═══ Records to process ═══

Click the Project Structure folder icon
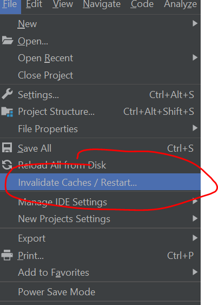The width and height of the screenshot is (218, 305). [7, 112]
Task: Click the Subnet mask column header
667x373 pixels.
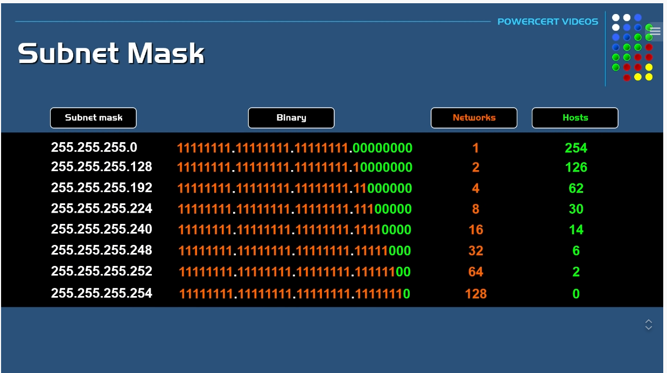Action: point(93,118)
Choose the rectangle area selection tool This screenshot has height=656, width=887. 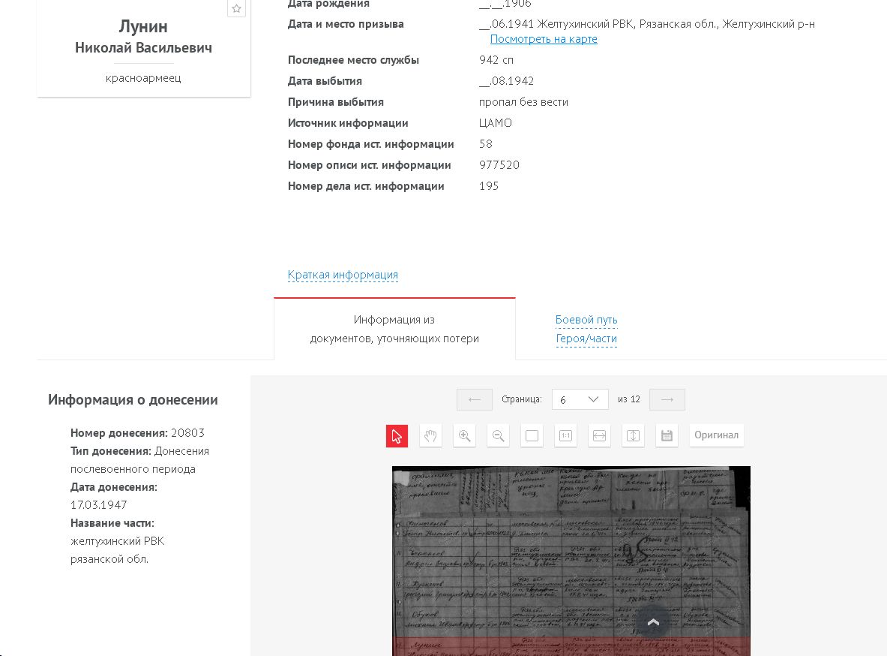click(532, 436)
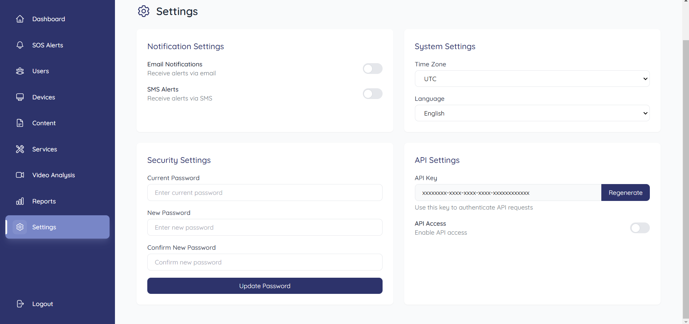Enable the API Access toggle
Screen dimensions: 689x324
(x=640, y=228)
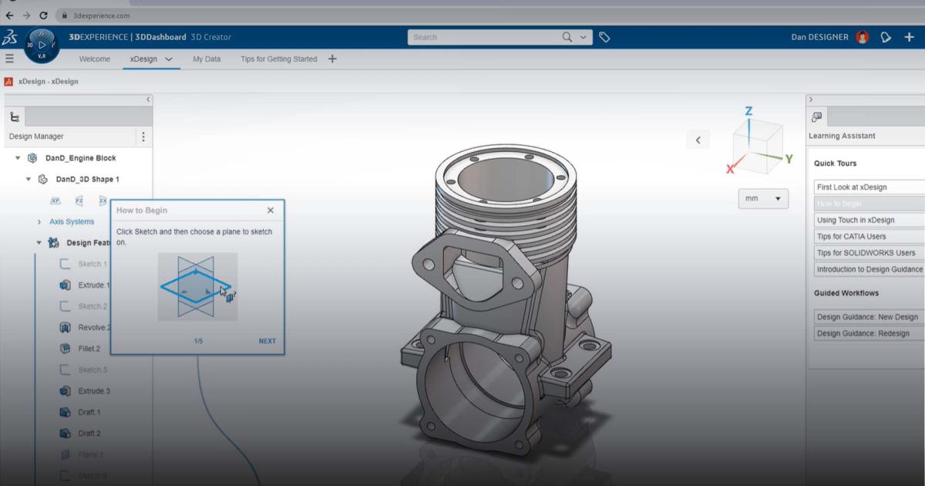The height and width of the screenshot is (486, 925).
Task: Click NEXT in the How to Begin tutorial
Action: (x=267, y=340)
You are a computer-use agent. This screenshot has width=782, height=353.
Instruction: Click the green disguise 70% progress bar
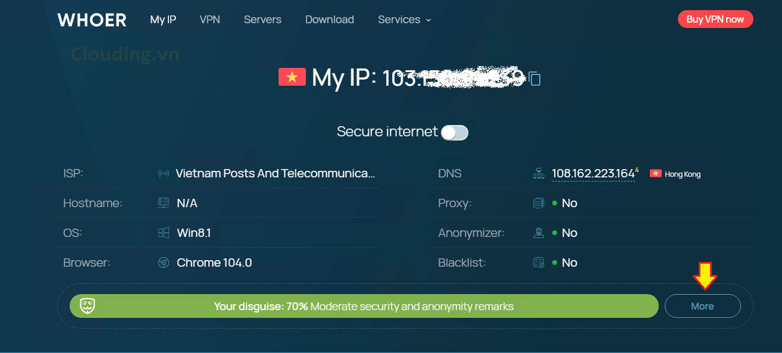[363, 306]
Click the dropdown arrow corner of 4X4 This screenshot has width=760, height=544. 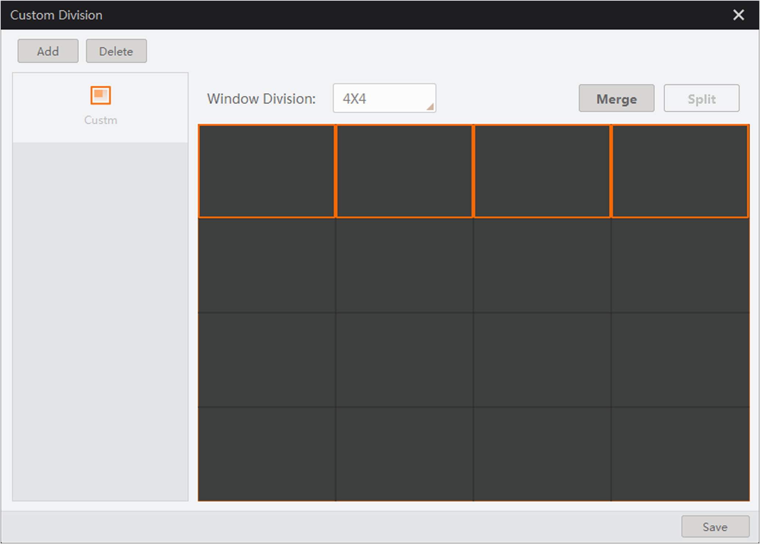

═══

-- Task description --
Rewrite the stretch of the records from the line containing "Task: Click the Subnet mask column header" through the line containing "Action: point(93,118)", changing "Subnet mask" to "Default gateway" and keeping everything else the same. Omit the pictures from your answer.

-- Exercise result --
Task: Click the Default gateway column header
667x373 pixels.
Action: point(93,118)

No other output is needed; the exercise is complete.